Record set
=== Begin Enclosure ===
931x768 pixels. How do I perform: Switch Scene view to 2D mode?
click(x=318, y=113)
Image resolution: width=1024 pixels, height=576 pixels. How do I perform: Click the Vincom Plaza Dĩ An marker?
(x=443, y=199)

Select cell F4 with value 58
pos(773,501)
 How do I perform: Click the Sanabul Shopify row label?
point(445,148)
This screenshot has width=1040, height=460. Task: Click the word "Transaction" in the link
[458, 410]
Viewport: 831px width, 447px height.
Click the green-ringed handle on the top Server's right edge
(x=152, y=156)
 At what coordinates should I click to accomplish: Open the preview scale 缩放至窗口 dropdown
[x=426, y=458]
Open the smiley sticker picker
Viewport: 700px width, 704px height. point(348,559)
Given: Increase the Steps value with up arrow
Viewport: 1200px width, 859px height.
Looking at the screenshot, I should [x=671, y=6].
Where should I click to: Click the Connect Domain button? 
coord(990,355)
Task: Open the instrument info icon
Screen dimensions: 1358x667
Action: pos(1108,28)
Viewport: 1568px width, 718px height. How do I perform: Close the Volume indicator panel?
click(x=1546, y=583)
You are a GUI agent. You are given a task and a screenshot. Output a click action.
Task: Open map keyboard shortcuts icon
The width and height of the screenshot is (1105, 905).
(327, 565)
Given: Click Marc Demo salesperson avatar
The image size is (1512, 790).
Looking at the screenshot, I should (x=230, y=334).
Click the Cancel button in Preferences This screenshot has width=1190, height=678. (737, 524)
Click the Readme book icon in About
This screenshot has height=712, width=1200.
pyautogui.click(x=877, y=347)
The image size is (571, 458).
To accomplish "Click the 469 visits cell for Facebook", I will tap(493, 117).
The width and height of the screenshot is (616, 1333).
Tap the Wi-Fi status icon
=== End Enclosure ===
What you have to do
Reproduce all entries. Keep them exact.

Answer to the problem
931x768 pixels. How do I perform: Switch Scene view to 2D mode?
click(x=318, y=113)
Image resolution: width=1024 pixels, height=576 pixels. How do I perform: Click the Vincom Plaza Dĩ An marker?
(x=443, y=199)

Select cell F4 with value 58
pos(773,501)
 How do I perform: Click the Sanabul Shopify row label?
point(445,148)
This screenshot has width=1040, height=460. Task: Click the word "Transaction" in the link
[458, 410]
Viewport: 831px width, 447px height.
Click the green-ringed handle on the top Server's right edge
(x=152, y=156)
 At what coordinates should I click to accomplish: Open the preview scale 缩放至窗口 dropdown
[x=426, y=458]
Open the smiley sticker picker
Viewport: 700px width, 704px height. point(348,559)
Given: Increase the Steps value with up arrow
Viewport: 1200px width, 859px height.
Looking at the screenshot, I should [x=671, y=6].
Where should I click to: Click the Connect Domain button? 
coord(990,355)
Task: Open the instrument info icon
Screen dimensions: 1358x667
Action: pos(1108,28)
Viewport: 1568px width, 718px height. How do I perform: Close the Volume indicator panel?
click(x=1546, y=583)
You are a GUI agent. You are given a task and a screenshot. Output a click action.
Task: Open map keyboard shortcuts icon
The width and height of the screenshot is (1105, 905).
(327, 565)
Given: Click Marc Demo salesperson avatar
The image size is (1512, 790).
Looking at the screenshot, I should (x=230, y=334).
Click the Cancel button in Preferences This screenshot has width=1190, height=678. (737, 524)
Click the Readme book icon in About
This screenshot has height=712, width=1200.
pyautogui.click(x=877, y=347)
The image size is (571, 458).
To accomplish "Click the 469 visits cell for Facebook", I will tap(493, 117).
The width and height of the screenshot is (616, 1333).
Tap the Wi-Fi status icon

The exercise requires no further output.